What to produce =
Retype, without changes, every line from the line that contains "The image size is (1000, 948)." through the final line of the records. Exclude pictures.

Collected data:
▼

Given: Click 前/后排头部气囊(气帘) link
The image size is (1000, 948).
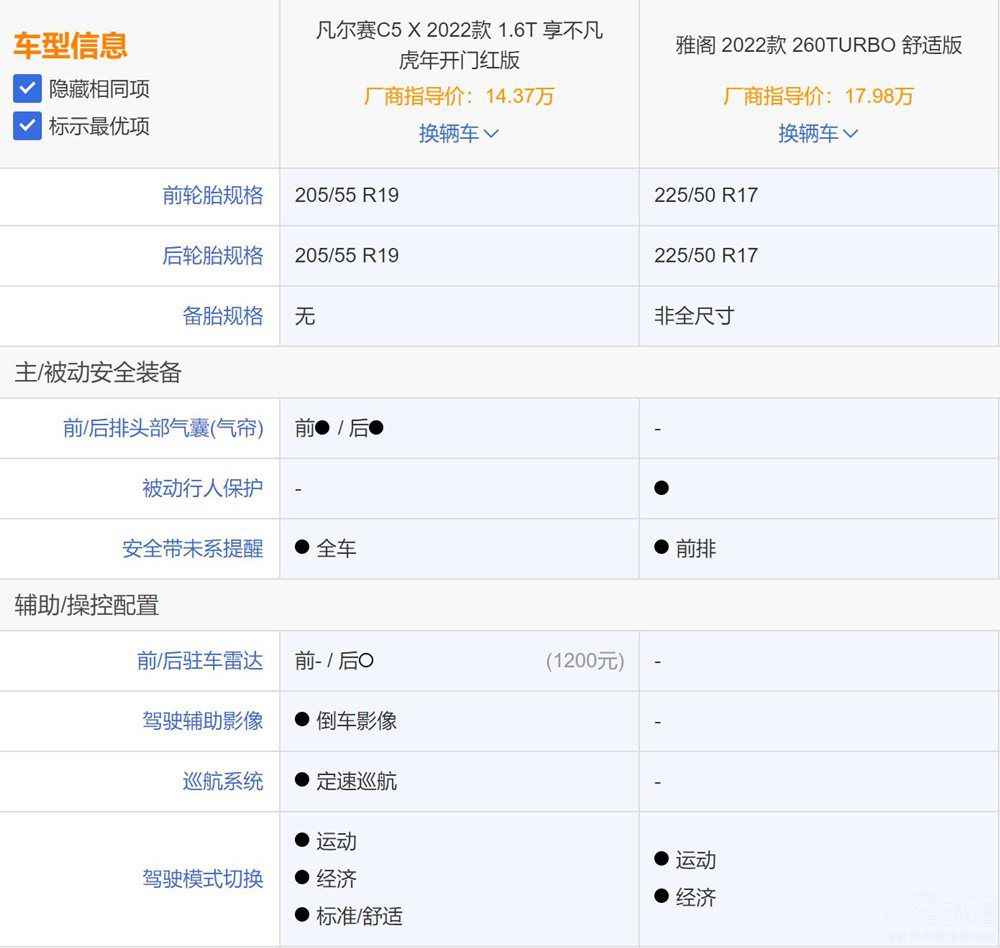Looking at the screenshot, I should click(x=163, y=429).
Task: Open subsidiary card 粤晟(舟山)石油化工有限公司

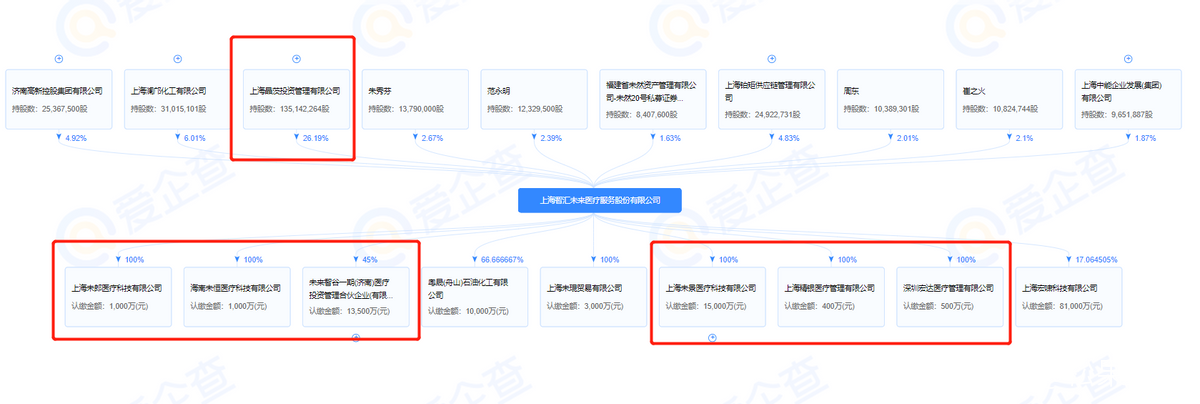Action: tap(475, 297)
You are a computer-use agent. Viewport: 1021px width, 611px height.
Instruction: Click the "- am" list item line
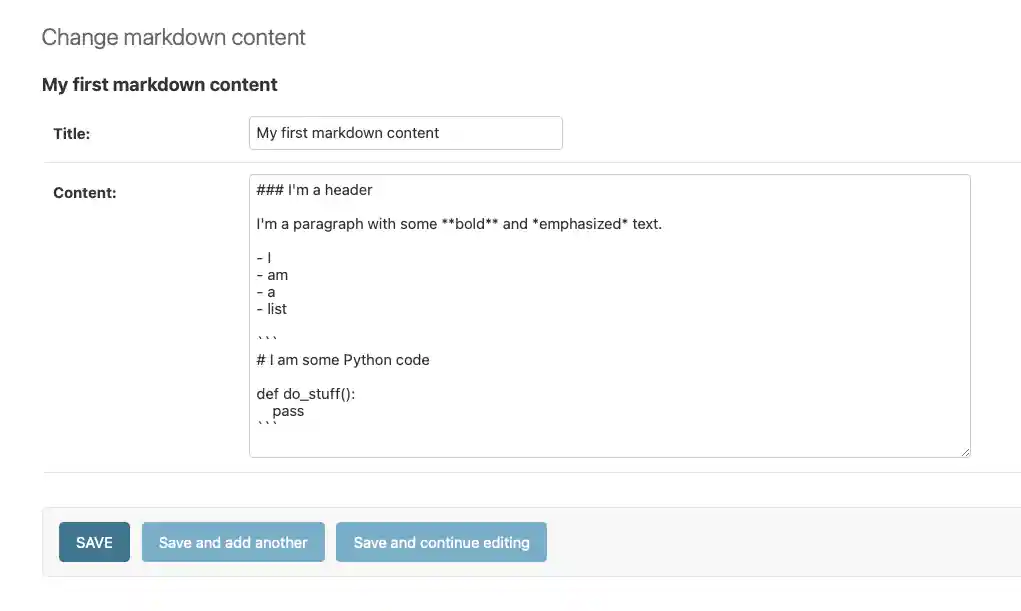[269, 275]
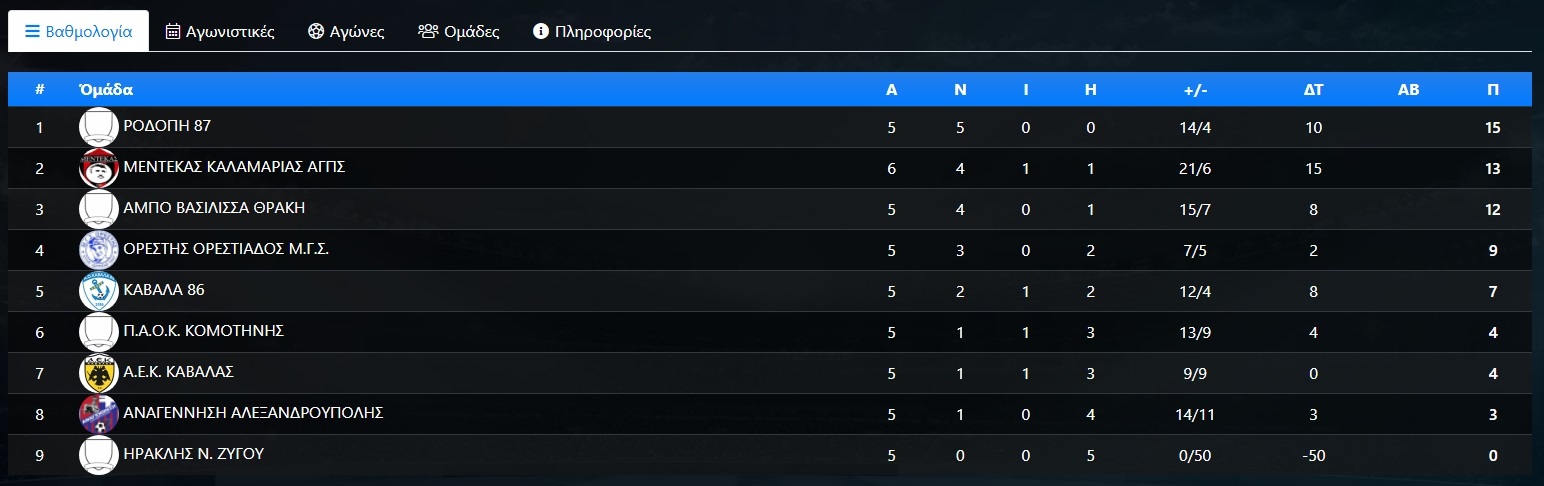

▲

Your response =
The image size is (1000, 948).
Looking at the screenshot, I should click(x=163, y=429).
Task: Open subsidiary card 粤晟(舟山)石油化工有限公司

Action: tap(475, 297)
You are a computer-use agent. Viewport: 1021px width, 611px height.
Instruction: Click the "- am" list item line
[269, 275]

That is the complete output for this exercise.